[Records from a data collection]
____________
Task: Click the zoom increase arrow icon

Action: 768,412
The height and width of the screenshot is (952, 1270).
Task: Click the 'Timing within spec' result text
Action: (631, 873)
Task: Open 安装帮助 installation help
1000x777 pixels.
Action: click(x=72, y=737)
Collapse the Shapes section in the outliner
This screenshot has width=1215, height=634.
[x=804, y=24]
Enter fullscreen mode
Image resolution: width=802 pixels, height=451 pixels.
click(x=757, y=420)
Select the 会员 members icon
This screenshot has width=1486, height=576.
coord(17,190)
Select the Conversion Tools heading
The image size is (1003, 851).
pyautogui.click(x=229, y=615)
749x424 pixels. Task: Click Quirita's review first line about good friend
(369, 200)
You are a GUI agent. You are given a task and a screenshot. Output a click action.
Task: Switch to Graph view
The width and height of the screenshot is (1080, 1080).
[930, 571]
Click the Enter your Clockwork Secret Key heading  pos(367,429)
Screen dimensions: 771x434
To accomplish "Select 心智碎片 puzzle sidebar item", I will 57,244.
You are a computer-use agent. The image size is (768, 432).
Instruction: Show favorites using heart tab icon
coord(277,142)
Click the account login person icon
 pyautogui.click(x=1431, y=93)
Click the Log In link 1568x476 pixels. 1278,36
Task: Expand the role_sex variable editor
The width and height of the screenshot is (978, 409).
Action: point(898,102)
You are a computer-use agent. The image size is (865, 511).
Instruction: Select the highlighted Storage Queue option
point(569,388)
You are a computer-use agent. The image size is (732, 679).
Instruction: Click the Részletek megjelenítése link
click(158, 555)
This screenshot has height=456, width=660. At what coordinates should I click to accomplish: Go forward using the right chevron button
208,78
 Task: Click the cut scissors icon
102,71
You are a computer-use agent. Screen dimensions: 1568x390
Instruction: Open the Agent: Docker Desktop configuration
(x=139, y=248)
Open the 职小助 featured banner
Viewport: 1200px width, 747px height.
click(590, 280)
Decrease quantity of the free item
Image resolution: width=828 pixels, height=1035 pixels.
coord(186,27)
____________
_WHAT IS NEEDED_.
Copy out every line of the records that the string "item" appears in.

_COMPLETED TASK_.
To accomplish "Select 心智碎片 puzzle sidebar item", I will 57,244.
Decrease quantity of the free item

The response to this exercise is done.